A team of dedicated scientists working under the direction of marine biologist Amro Hamdoun is making ground-breaking discoveries on how sea urchins are assisting scientists in a laboratory in La Jolla.
Hamdon explained that they are using the species Lytechinus pictus for this sort of study. They are indigenous to the seas off southern California and go by the name painted sea urchin.
It is more than adequate for scientists to do this study in the lab since they each generate a large number of eggs, and one of them will create several million eggs.
Genetic breakthrough in sea urchins
Marine researchers at UC San Diego's Scripps Institution of Oceanography have developed a line of sea urchins with a completely mapped genetic composition that may be modified to examine the genes for human disease, as per UC San Diego.
The speed of marine biomedical research will quicken with the development of these new research model species.
Like fruit flies or laboratory rats, sea urchins have been utilized in studies for more than a century. Prior to this development, the protein family known as cyclins, which directs cell division, was found in sea urchins.
This understanding later served as the foundation for modern cancer therapies, earning the cyclin's discoverers a Nobel Prize.
Although sea urchins have long been a preferred model organism for marine scientists, Hamdoun said that their lack of fixed genetics has caused a bottleneck.
This project removes the last obstacle.
The huge community of researchers who employ urchins in their laboratories will find this genetically enhanced urchin to be a valuable resource.
The COVID pandemic, which adversely affected operations at research facilities across the nation for more than two years, had an unanticipated silver lining in the form of the research.
In Hamdoun's lab, the team members had a feeling of purpose that encouraged them to carry on with the project.
It offered them something good to concentrate on, according to Hamdoun.
With that, the team worked tirelessly for two years to overcome the obstacles in the way of creating a sea urchin with genetic capabilities.
They had to find out next how to effectively cultivate the urchins and choose the changed animals after determining how to make the specific mutations we desired.
The fact that they managed to do this in spite of the challenges is a true credit to the team's devotion.
Hamdoun like to believe that while many people were raising fascinating items in their homes, like houseplants or sourdough starters, they were raising an intriguing animal for biological study.
Sea urchins
Sea urchins have been dubbed the marine equivalent of porcupines.
These creatures depend on their long spines, similar to a porcupine's quills, to keep hungry predators away from them, as per WHOI.

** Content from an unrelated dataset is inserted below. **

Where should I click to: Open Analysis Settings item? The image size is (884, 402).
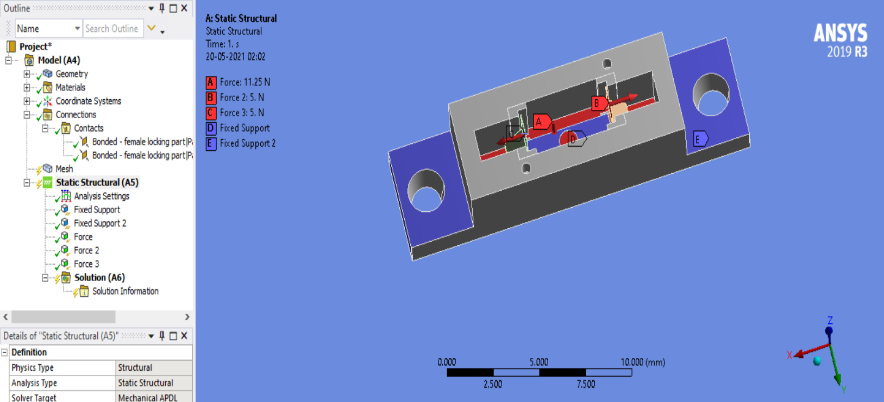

In actuality, the name of the sea urchin comes from an Old English term for the prickly hedgehog, a terrestrial creature related to the porcupine in America.

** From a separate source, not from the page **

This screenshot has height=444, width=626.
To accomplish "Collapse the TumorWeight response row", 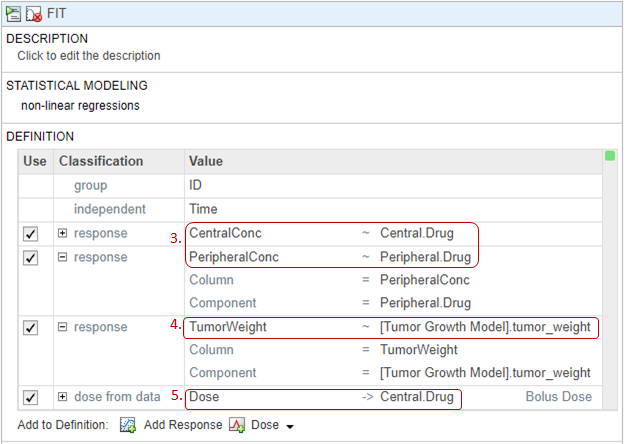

With the exception of the long-spined sea urchin found in south Florida, which has toxic, sharp spines that may pierce human flesh and break off, most sea urchins can be picked up without causing injury.
More benign types like the purple and green sea urchins are more common in the northern, colder seas.
The phylum Echinodermata, which also includes sea stars, sand dollars, sea lilies, and sea cucumbers, is where sea urchins are classified.
Sea urchins have a hard exterior body like their cousins, despite the fact that it is impossible to see through all of the spines.
Ten fused plates that ring the sea urchin-like segments of orange make form its exterior skeleton, known as a test.
The sea urchin may stretch its tubed feet via holes in every other segment. The water vascular system governs these feet. The animal can lengthen or contract its feet to walk around by altering the quantity of water within.
All of a sea urchin's spines come off when it dies, leaving just the test. You can notice little bumps covering a test where the spines were linked if you look at it closely.
Once upon a time, the base of the spines covered the hump like a tight-fitting cap. The spines have a large range of rotation around this hump.
Skin and muscle cover the test in a living sea urchin, and these tissues may be manipulated to move the spines.